A will should contain provisions that accurately reflect your final wishes. This includes who should inherit your assets upon your death.
As well as naming beneficiaries, you can also disinherit people so that they do not obtain share of your assets. Why might you want to do this?
An estranged relationship
Beneficiaries are people who inherit designated assets from your will. Heirs may also be entitled to some of the assets in your estate. Heirs are usually family members who may be legally entitled to parts of your estate unless specified otherwise.
By adding a disinheritance clause, you may be able to exclude adult family members, such as adult children with whom you no longer have a relationship, so that they do not receive any part of your estate upon your death.
Inheriting potentially large sums of money is a huge responsibility. If a potential beneficiary in your will has a track record of being irresponsible financially, it’s possible that you may want to disinherit them from your will.
That doesn’t necessarily mean that they can’t benefit from your estate in other ways, but inheriting a large sum of money may not be for the best.
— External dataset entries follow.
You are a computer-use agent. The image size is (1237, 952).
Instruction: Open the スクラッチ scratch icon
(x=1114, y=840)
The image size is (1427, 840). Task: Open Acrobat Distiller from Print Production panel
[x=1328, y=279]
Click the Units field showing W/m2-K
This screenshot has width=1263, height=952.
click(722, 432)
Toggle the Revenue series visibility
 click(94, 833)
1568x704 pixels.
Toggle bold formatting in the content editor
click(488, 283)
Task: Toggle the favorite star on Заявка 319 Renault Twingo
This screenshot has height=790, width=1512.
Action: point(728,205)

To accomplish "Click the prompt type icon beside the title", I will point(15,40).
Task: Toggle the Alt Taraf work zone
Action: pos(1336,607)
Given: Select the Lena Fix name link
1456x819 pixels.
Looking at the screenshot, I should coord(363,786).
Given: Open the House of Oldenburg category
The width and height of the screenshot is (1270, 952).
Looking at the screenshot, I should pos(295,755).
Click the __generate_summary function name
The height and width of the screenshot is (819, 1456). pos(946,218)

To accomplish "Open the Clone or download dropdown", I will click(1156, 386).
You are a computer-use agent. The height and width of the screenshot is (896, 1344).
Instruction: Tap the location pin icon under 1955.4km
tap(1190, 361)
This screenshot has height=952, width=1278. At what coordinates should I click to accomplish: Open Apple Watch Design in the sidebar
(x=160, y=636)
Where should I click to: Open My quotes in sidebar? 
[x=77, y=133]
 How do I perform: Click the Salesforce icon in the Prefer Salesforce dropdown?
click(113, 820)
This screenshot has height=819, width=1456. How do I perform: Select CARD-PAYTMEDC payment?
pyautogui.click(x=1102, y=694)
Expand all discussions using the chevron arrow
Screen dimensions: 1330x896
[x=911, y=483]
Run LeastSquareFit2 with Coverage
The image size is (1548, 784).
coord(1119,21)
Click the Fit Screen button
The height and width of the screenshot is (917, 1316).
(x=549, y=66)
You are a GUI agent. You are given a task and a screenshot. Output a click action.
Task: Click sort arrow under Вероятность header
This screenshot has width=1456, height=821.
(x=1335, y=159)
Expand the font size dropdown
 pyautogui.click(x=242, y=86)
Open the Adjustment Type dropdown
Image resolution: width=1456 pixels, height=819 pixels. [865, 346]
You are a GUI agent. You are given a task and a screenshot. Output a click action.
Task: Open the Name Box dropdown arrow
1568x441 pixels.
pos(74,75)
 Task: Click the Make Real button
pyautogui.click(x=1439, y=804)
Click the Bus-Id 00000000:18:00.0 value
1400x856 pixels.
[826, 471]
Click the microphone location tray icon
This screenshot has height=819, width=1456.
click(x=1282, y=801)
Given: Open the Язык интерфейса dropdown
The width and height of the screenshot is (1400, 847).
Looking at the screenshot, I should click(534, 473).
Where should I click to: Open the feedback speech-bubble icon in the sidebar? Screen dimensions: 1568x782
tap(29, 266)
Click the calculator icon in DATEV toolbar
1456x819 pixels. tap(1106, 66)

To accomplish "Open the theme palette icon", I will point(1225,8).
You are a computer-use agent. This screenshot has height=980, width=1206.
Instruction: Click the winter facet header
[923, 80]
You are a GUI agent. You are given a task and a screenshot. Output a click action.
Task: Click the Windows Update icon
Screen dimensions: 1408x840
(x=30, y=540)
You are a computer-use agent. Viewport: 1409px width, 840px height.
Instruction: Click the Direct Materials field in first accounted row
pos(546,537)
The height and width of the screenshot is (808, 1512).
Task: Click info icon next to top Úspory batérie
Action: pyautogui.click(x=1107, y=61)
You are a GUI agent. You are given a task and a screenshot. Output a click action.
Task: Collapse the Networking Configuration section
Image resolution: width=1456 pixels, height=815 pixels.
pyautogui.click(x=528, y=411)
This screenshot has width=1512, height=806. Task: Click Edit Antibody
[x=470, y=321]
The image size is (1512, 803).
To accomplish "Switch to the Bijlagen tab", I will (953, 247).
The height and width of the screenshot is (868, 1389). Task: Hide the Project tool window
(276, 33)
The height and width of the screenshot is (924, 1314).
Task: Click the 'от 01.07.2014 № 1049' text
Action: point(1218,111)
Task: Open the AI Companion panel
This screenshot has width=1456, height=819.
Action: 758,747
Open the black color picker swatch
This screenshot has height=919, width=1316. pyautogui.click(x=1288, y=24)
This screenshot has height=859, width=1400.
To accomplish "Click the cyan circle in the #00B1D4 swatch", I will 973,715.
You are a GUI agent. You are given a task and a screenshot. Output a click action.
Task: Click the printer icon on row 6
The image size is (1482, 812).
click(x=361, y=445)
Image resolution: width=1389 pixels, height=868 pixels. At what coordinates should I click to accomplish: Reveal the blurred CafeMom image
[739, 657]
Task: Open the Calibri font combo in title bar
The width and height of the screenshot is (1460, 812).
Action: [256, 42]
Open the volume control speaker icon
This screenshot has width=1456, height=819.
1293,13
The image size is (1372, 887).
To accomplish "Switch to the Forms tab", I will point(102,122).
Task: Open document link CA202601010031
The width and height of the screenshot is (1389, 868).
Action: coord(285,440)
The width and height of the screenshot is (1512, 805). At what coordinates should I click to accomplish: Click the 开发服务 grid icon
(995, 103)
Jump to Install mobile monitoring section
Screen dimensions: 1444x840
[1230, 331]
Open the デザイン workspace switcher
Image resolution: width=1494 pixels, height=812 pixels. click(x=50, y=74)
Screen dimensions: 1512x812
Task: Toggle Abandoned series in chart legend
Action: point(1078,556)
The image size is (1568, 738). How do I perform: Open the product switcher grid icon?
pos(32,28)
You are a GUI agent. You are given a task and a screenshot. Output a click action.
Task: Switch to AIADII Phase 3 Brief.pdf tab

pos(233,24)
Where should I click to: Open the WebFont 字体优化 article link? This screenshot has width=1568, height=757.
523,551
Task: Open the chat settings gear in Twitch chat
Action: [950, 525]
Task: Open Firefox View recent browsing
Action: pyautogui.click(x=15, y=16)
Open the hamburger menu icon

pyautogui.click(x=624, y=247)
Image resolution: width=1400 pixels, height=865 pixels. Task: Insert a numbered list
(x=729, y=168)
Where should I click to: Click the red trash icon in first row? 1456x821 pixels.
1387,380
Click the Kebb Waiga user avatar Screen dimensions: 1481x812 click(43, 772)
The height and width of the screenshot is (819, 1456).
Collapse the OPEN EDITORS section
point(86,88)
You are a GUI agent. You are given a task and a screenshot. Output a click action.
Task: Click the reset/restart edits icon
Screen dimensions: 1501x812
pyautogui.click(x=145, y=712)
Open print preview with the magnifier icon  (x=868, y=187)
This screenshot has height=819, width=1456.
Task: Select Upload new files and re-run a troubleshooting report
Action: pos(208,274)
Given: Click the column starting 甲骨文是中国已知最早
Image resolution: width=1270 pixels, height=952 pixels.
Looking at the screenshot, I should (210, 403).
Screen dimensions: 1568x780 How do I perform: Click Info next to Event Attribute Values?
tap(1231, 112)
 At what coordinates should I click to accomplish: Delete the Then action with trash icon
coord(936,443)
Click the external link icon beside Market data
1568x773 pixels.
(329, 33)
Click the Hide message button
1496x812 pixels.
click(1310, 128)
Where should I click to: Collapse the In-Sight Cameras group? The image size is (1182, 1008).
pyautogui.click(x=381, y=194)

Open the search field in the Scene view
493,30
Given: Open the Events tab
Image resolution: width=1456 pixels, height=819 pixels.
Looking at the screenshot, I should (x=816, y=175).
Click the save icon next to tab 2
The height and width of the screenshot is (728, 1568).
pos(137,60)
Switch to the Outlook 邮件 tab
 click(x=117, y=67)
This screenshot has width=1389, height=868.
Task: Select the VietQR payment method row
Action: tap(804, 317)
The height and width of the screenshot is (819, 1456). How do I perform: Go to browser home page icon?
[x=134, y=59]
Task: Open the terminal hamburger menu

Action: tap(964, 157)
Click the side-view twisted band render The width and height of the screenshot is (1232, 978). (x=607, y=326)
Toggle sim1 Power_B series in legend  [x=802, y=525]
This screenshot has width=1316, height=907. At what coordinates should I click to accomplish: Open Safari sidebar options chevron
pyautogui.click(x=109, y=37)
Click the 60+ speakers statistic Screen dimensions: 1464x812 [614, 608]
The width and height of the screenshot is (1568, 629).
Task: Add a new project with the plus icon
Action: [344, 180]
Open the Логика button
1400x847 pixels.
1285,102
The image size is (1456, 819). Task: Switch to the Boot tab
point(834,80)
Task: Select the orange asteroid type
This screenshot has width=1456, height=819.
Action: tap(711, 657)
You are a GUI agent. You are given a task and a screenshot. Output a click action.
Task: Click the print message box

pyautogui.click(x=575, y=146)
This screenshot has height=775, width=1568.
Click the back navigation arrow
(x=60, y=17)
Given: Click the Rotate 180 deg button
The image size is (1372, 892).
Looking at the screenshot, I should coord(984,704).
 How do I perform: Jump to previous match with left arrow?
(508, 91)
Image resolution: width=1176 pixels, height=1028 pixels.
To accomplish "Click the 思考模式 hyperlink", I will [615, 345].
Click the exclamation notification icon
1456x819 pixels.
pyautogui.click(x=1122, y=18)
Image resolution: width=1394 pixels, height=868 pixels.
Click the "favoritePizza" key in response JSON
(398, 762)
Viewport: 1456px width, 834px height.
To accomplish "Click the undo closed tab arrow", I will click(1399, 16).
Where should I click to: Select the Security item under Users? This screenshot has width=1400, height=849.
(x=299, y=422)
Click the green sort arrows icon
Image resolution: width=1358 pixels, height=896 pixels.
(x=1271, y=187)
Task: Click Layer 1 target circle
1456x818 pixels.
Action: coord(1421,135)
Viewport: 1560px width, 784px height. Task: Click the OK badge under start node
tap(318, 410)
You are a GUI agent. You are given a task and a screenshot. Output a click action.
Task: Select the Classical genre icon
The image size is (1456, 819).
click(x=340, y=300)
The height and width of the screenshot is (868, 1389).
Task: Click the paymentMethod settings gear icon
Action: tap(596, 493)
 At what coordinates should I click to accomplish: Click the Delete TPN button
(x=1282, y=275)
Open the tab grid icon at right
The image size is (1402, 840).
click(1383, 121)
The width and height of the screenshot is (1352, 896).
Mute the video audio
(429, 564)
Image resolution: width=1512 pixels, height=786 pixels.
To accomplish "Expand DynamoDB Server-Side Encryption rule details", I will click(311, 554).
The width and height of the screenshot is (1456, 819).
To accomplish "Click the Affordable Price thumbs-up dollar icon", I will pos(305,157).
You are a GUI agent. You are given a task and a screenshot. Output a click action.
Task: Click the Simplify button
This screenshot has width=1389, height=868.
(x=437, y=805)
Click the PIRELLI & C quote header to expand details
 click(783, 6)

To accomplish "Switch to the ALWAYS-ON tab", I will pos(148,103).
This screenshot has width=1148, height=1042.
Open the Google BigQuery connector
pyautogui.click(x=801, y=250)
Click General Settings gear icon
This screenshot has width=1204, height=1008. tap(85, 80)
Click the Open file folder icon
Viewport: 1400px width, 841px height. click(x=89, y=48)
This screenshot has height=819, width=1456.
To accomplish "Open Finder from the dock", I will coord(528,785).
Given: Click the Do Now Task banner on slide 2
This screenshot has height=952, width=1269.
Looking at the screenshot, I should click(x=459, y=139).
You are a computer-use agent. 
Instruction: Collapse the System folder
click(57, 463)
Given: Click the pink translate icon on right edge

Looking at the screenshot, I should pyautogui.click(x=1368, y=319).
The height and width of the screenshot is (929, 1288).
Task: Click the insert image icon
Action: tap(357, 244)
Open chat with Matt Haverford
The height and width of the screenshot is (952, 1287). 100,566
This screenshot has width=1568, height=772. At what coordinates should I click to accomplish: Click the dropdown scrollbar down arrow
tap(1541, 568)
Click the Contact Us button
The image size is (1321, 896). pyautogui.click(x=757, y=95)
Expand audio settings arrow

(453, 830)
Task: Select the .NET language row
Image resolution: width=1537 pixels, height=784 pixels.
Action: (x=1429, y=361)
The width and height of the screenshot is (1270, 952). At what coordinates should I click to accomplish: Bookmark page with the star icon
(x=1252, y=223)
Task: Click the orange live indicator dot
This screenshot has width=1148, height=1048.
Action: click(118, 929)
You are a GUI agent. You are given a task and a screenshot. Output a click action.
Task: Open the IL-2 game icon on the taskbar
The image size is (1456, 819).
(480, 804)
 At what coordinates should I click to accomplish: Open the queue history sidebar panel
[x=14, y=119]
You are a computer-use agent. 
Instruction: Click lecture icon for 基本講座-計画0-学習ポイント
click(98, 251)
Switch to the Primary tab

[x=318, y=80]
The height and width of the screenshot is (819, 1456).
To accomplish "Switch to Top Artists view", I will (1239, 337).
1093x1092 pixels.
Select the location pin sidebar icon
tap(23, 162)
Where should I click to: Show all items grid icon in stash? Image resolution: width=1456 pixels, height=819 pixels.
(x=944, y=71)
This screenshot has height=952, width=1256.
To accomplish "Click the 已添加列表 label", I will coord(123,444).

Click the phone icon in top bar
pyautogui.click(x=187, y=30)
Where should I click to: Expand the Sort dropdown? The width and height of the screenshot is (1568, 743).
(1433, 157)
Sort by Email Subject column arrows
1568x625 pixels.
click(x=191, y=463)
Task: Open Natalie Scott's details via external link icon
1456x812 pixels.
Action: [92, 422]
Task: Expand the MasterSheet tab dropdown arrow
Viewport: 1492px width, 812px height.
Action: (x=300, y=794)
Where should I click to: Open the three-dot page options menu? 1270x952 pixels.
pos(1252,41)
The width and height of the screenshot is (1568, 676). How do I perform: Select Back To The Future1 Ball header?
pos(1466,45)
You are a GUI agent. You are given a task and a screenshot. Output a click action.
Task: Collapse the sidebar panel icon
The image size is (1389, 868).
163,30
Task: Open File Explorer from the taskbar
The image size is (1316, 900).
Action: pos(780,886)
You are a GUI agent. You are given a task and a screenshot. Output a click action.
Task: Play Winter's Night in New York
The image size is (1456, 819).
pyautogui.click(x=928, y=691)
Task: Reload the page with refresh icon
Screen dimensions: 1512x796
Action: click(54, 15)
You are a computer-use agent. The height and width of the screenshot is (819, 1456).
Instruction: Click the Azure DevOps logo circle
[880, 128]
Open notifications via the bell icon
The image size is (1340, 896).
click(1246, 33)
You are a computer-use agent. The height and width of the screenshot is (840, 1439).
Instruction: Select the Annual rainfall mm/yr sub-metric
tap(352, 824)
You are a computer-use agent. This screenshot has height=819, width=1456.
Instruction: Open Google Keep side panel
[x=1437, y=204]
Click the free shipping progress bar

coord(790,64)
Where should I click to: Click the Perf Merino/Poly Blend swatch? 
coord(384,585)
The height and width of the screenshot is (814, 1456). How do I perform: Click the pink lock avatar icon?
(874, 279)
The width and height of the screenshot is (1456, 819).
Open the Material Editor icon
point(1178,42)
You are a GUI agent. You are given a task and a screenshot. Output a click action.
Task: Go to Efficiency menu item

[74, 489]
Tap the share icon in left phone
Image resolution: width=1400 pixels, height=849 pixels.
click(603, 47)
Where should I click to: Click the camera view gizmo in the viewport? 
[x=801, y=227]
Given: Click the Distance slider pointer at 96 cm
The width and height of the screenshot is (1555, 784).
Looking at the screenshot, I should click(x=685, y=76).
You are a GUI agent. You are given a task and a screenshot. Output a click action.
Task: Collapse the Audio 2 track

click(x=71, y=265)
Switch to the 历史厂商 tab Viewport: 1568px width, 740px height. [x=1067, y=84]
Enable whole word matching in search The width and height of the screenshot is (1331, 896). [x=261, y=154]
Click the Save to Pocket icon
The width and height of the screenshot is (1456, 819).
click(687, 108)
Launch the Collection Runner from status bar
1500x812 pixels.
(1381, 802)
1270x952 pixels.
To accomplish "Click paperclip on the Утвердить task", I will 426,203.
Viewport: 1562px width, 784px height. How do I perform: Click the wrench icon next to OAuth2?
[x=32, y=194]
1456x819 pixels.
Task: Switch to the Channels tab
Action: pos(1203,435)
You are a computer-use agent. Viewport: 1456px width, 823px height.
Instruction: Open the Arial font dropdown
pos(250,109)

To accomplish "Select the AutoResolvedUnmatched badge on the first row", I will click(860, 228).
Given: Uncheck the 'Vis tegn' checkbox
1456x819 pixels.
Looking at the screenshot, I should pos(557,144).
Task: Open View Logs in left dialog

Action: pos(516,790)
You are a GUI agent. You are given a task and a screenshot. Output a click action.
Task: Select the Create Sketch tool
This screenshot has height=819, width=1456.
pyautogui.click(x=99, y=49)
Perhaps you want a large portion of your estate to go to charity. To maximize the potential for a charitable donation from your estate, you may want to disinherit certain beneficiaries to free up as many assets as possible.
Disinheriting people from your estate is possible but the process can be complex. The first step is ensuring that your estate plan is completely up to date. It will also benefit you to discuss disinheritance options with someone familiar with the law in this area.